II- L’inadaptation des Constitutions en Afrique
7 - Selon Marcel Mauss, le droit est le signe récognitif de la société. « Ce qui définit un groupe d’hommes, ce n’est ni sa religion, ni ses techniques, ni rien d’autre que son droit. Tous les autres phénomènes, y compris les phénomènes religieux, sont extensibles en dehors des limites de la société. Mais ce qui nous définit n’est pas extensible en dehors de nos frontières. Donc, le phénomène du droit est le phénomène spécifique d’une société ».
Il en résulte que la Constitution, qui est la loi fondamentale, doit prendre en compte les réalités spécifiques du terroir et ne doit pas être extensible en dehors des limites de la société. Les pays occidentaux ont un long passé commun. Colonisés par Rome, ils ont subi également la domination de Charlemagne et de Charles Quint. Leur culture repose sur les mêmes principes fondamentaux. Cependant, leurs Constitutions qui épousent les réalités spécifiques de chaque peuple diffèrent sensiblement d’un pays à l’autre. Etats-Unis, Royaume-Uni, France, Italie, Allemagne, autant de pays, autant de modèles de Constitution.

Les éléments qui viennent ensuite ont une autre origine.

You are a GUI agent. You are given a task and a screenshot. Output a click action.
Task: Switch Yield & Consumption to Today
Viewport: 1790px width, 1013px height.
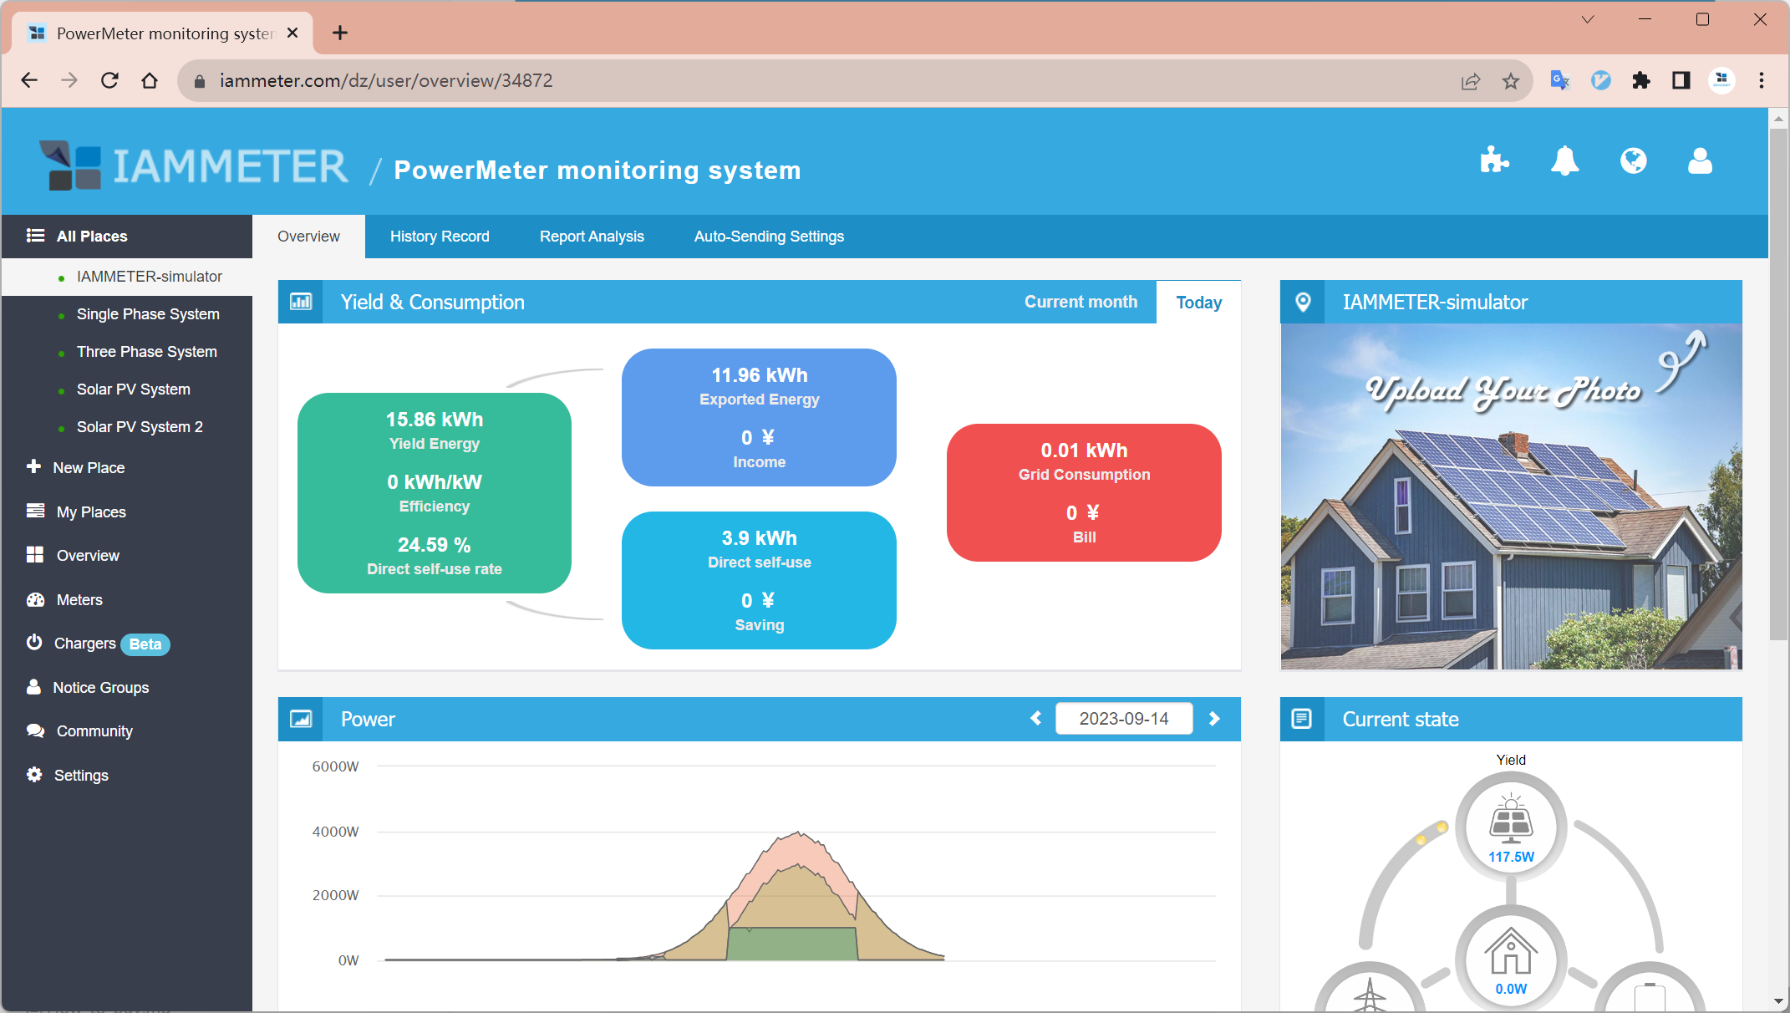point(1198,303)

8 - Il est donc anachronique et paradoxal de constater que les pays africains dont l’histoire a connu une évolution différente depuis deux mille ans au moins, et dont le fondement culturel est spécifique, ont adopté des Constitutions analogues à celles des anciennes métropoles. Les pays d’Afrique francophone ont des Constitutions pratiquement identiques, calquées pour l’essentiel sur le modèle français. Le mimétisme est tel que si l’on en croit Frédéric Guirma, Maurice Yaméogo, premier président de la Haute-Volta, est revenu de Paris en février 1959 avec un projet de Constitution que Jacques Foccart avait fait préparer « sur mesure et à la carte » à l’intention des pays africains.
Même la Constitution actuellement en vigueur au Burkina aurait vu son texte soumis pour approbation à des "experts" français. Dans le n°604 du 30 mai 1996, l’hebdomadaire français L’Evénement du Jeudi révélait que Pierre Mazeaud, alors président de la Commission des lois de l’Assemblée nationale, avait été chargé par Jacques Chirac, président de la République, de rédiger les nouvelles Constitutions du Tchad, du Niger et du Togo.
9 - Il n’est donc pas étonnant que la démocratie ne fonctionne pas convenablement en Afrique. Elle ne peut pas bien fonctionner avec des règles inadaptées. Comme l’écrit D.G. Lavroff de l’université Montesquieu de Bordeaux, « il n’y a de bonne Constitution que celle qui peut être effectivement appliquée à un peuple déterminé ». Malgré leur belle monture, les Constitutions africaines sont totalement étrangères aux peuples d’Afrique. Ce sont des produits de l’élite occidentalisée, destinés à sa propre contemplation et à rassurer la Communauté internationale de sa fidélité dans le mimétisme. La Constitution en Afrique est généralement un vernis juridique maquillant un pouvoir personnel ou oligarchique.